For smallish problems, post=processing to remove unwanted solutions might be best. For larger problems there are at least two useful approaches.
(1) If the allowed values are say contiguous, or nearly so, could create 0-1 variables for the grid of each original variable and possible value. For example, if your variables are intended to fill out a standard Sudoku array, then x[i,j,k]=1 could be used to indicate that the value in row i, col j, is k. The constraints that e.g. no value in row 1 is repeated would be
Sum[x[1,j,1]==1, {j,9}]
...
Sum[x[1,j,9]==1, {j,9}]
If not all values need to be used in all places (e.g. rows) then these could be made into inequalities instead.
(2) Another approach is to use 0-1 variables for each pair if values that needs to be distinct. We assume there is at least a known upper and lower bound on value ranges. Call it m. So for any pair of variables x and y we know that the difference is between -m and m (could add/subtract ones there, but not essential).

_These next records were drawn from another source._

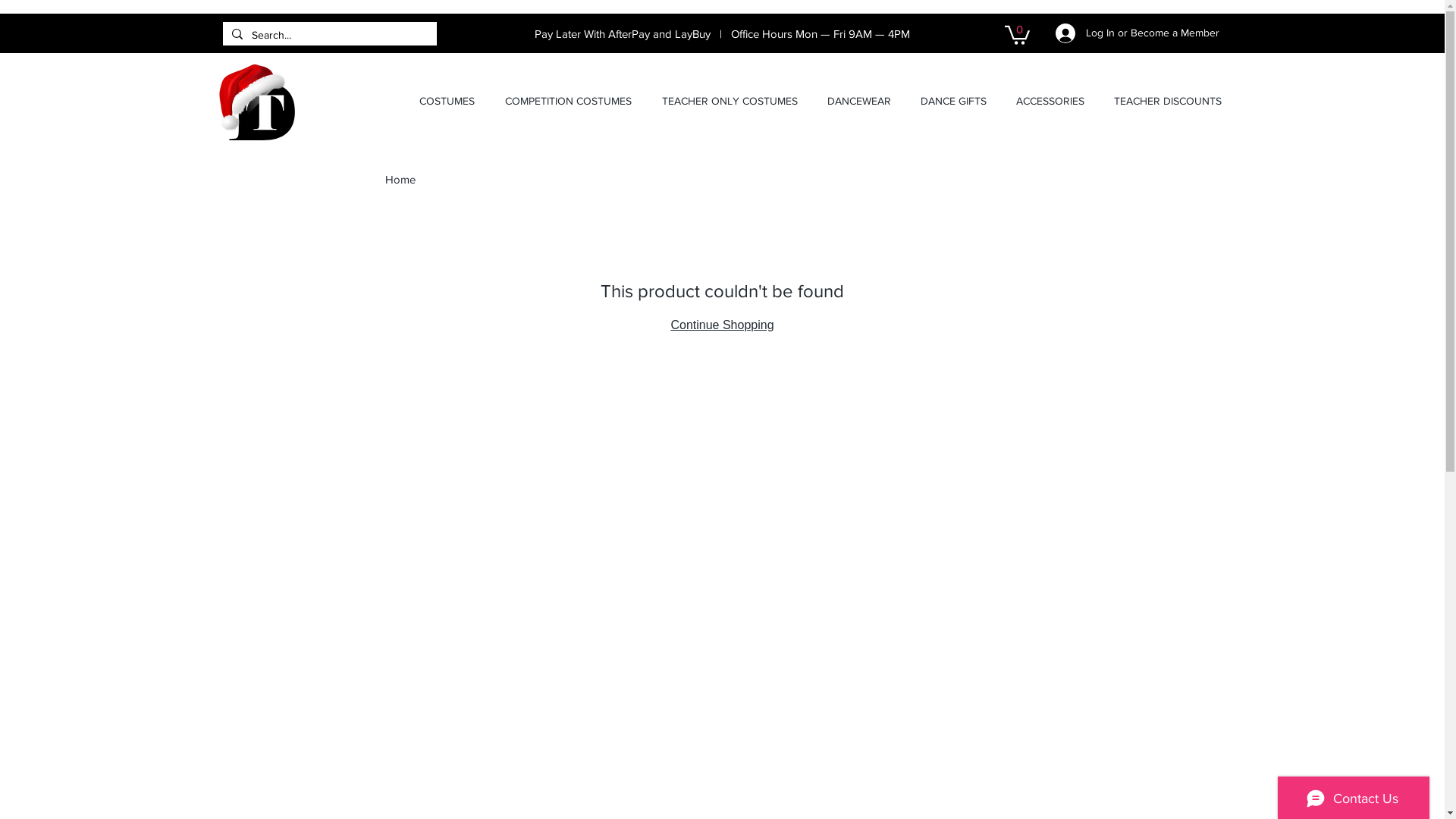
0 Element type: text (1016, 33)
ACCESSORIES Element type: text (1049, 100)
Continue Shopping Element type: text (721, 324)
COMPETITION COSTUMES Element type: text (567, 100)
TEACHER ONLY COSTUMES Element type: text (729, 100)
DANCE GIFTS Element type: text (953, 100)
Santa-HAt.png Element type: hover (252, 100)
COSTUMES Element type: text (446, 100)
Log In or Become a Member Element type: text (1137, 32)
DANCEWEAR Element type: text (859, 100)
TEACHER DISCOUNTS Element type: text (1167, 100)
Home Element type: text (400, 178)
Given the description of an element on the screen output the (x, y) to click on. 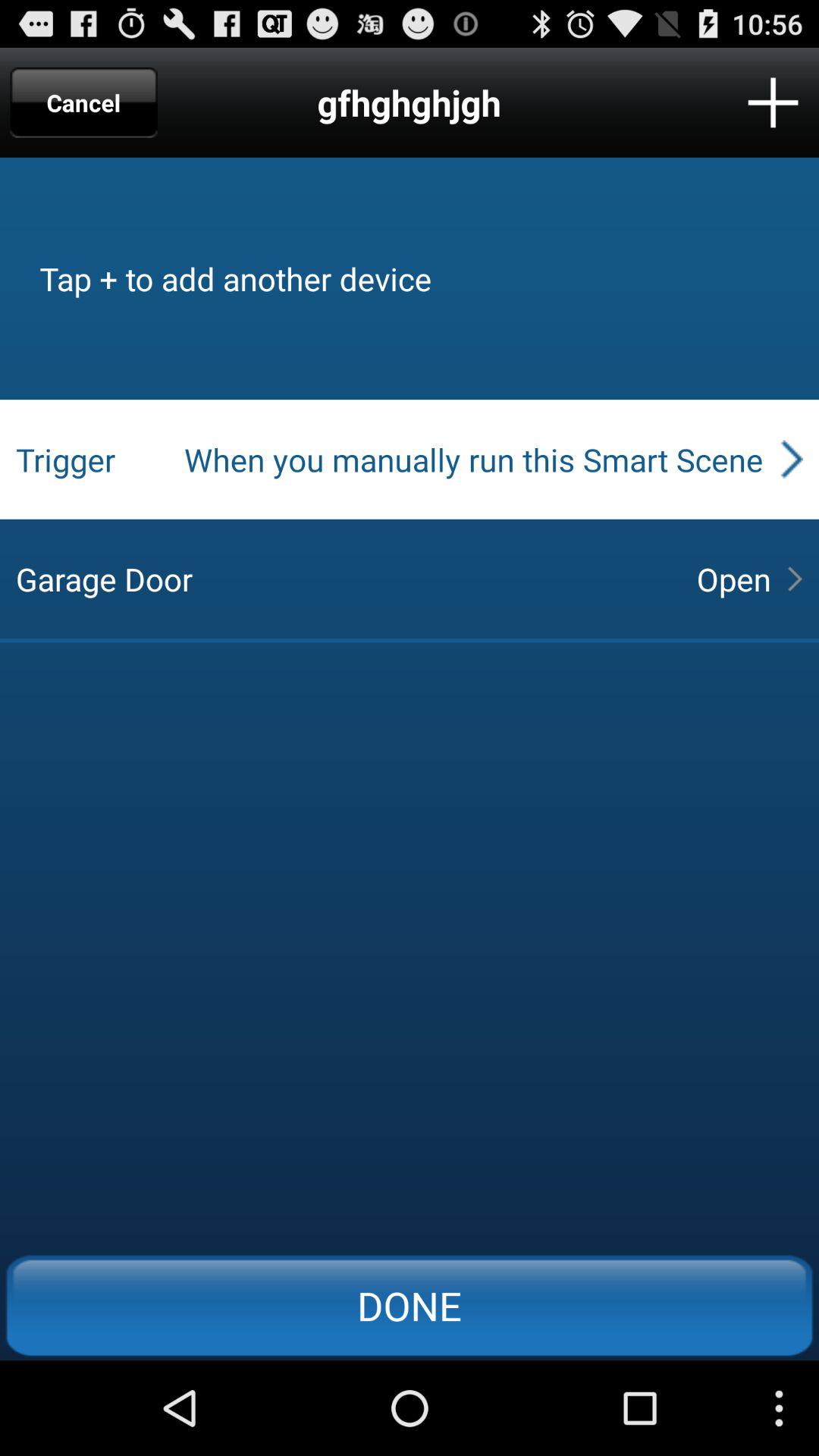
select item below garage door item (409, 1305)
Given the description of an element on the screen output the (x, y) to click on. 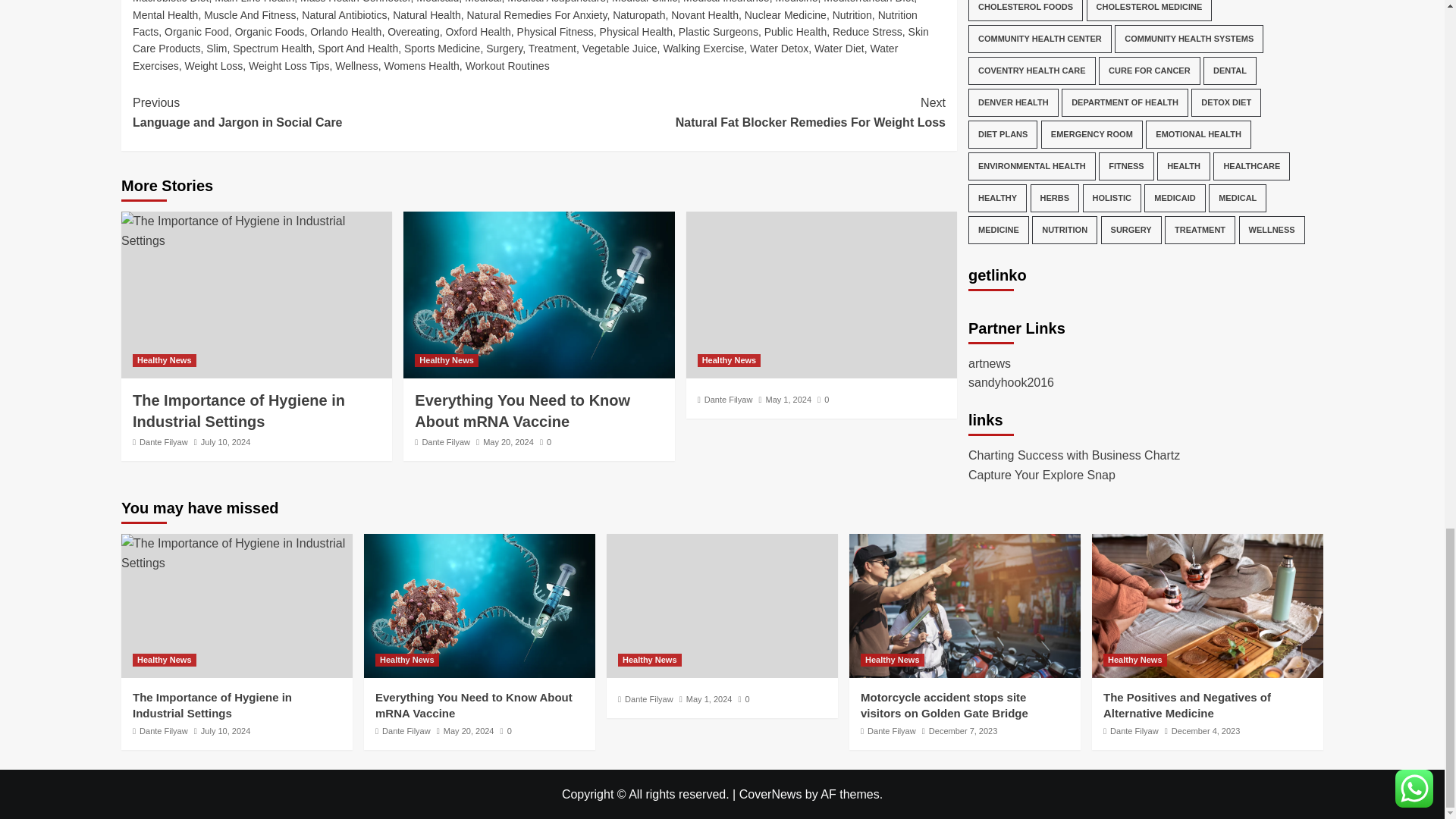
The Positives and Negatives of Alternative Medicine (1207, 605)
The Importance of Hygiene in Industrial Settings (236, 552)
The Importance of Hygiene in Industrial Settings (255, 230)
Given the description of an element on the screen output the (x, y) to click on. 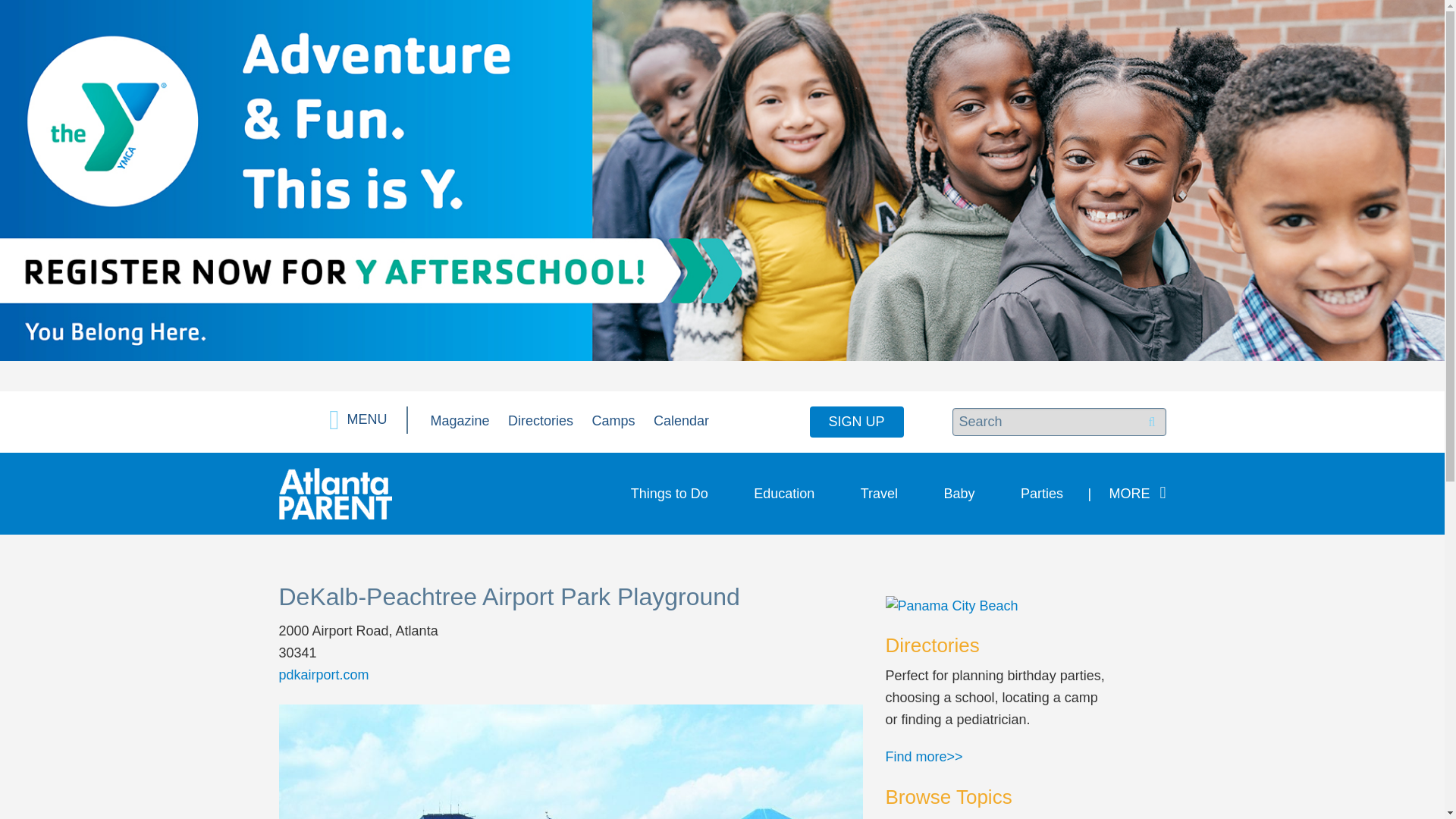
Calendar (681, 420)
MENU (358, 420)
SIGN UP (856, 421)
Panama City Beach  (999, 605)
Camps (612, 420)
Directories (540, 420)
Atlanta Parent (335, 492)
Magazine (459, 420)
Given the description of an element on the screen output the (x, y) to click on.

For the pair x[i] and x[j] that need to be distinct, add a new variable 0-1 k[i,j]. The idea is it will need to be 1 if x[i]>x[j] and 0 if x[j]>x[i].*
For this pair we add two equations. I will show them in non-expanded form as that might be slightly easier to understand.
x[i]-x[j] >= k[i,j] + m*(k[i,j]-1)
x[j]-x[i] >= (1-k[i,j]) + m*(-k[i,j])
If x[i]>x[j] then both are satisfied only for k[i,j]==1. Vice versa for x[j]>x[i] and k[i.j]==0.
This might be the preferred method when variables can span a range of values substantially larger than the number of variables, or when far fewer that all pairs are constrained to be distinct values.
Daniel Lichtblau
*It's late Saturday night, so reverse anything I got backwards. Also please fix all typos while you are at it.
Why not supply a uniqueness constraint directly?
k = {a, b, c, d, e, f, g};
uniqueness = {a != b != e};
sl = Reduce[
a != 2 && f == a + b && g == c - d && f == (d + e)/2 && f == e + g &&
First[And ### {0 < # < 8 & /# k}] && First#uniqueness , k,
Integers]//Timing
Out[1]= {0.046791, a == 3 && b == 2 && c == 7 && d == 6 && e == 4 && f == 5 && g == 1}
From a cursory glance at your constraints above, most of the uniqueness requirements are self satisfied by the other constraints and setting a≠b≠e fixes all the remaining. There is no need to test for everything. For e.g.,
f = a + b ⇒ f ≠ a & f ≠ b
f = e + g ⇒ f ≠ e & f ≠ g
2f = d + e ⇒ f ≠ d ∵ f ≠ e ⇒ g ≠ d
c = g + d ⇒ c ≠ g & c ≠ d
and so on... You can probably work that out in detail.
I understand this is probably just a test example, and I don't have a smart and fast one stop answer that you can use without thinking about the problem.